Based on your code in Task 2, apply a sequence of translations and rotations to draw connected line segments so that they stay connected regardless of their rotations and the length of each segment stays the same. Change the angles at each vertex according to iTime to demonstrate your result. Hint: You may want to consider the vertex at gl_VertexID == 0 as fixed, and apply transformation to generate the rest of vertices as the joint locations. You should be able to see something like a robotic arm or a tentacle. Your code should show the result of this task when processingType == 1. Use LINE_STRIP in this task.

Task 4: Parametric curves

Draw a parametric curve defined by the control points given in the code. Choose any parametric curve discussed in the lecture and say what you used in your README. Your code should be in the vertex shader. Draw the resulting curve as many lines similarly to Task 1. Increase the number of vertices so that the resulting curve looks smooth. Your code should show the result of this task when processingType == 2. Use LINE_STRIP in this task.

Task 5: Demo

Create something interesting based on what you have implemented in the previous tasks. Your program should go into the demo mode for this task when pressing the space key, and goes back the regular mode by pressing the space key again. Consider adding interactivity, such as user controls to manipulate the geometry or animations, and document any features you implemented. You are free to combine multiple features from different tasks into one (e.g., parametric curves + composite transformation). Your demo should showcase the capabilities of the code you have written.

Submission

The submission process for this assignment is basically the same as the one for Assignment: Warm-up.
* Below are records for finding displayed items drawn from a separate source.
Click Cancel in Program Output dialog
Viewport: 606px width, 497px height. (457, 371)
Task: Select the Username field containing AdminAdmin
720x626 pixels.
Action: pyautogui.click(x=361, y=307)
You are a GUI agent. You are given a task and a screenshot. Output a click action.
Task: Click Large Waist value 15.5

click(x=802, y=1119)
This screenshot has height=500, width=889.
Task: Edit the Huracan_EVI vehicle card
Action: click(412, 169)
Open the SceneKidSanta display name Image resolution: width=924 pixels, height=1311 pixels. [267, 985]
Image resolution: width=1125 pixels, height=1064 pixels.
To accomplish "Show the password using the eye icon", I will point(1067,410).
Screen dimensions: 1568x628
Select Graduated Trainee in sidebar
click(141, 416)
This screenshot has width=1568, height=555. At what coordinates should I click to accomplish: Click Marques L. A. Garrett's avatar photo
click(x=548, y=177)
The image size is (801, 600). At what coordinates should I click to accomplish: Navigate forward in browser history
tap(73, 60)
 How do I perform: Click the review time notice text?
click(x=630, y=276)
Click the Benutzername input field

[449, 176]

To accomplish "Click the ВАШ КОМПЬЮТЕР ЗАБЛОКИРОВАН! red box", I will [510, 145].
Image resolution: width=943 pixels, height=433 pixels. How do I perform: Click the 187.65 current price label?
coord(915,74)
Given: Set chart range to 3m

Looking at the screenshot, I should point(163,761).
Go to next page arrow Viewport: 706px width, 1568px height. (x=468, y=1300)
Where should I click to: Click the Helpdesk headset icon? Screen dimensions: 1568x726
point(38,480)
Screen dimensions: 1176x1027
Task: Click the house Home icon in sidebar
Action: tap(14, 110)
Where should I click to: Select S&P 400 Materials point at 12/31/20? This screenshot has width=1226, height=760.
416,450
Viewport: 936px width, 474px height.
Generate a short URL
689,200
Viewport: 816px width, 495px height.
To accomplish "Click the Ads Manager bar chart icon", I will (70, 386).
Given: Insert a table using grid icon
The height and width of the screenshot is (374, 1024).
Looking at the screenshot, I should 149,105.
See Assignment: Warm-up for instructions about how to prepare your submission. If you are doing something extra, be sure to document them in your README.md or README.txt file. If your changes are so radical that your modified program is incompatible with the original specification for each task, you must include a "compatibility mode" that makes the interface behave like the requirements here, or consider creating an entirely separate code.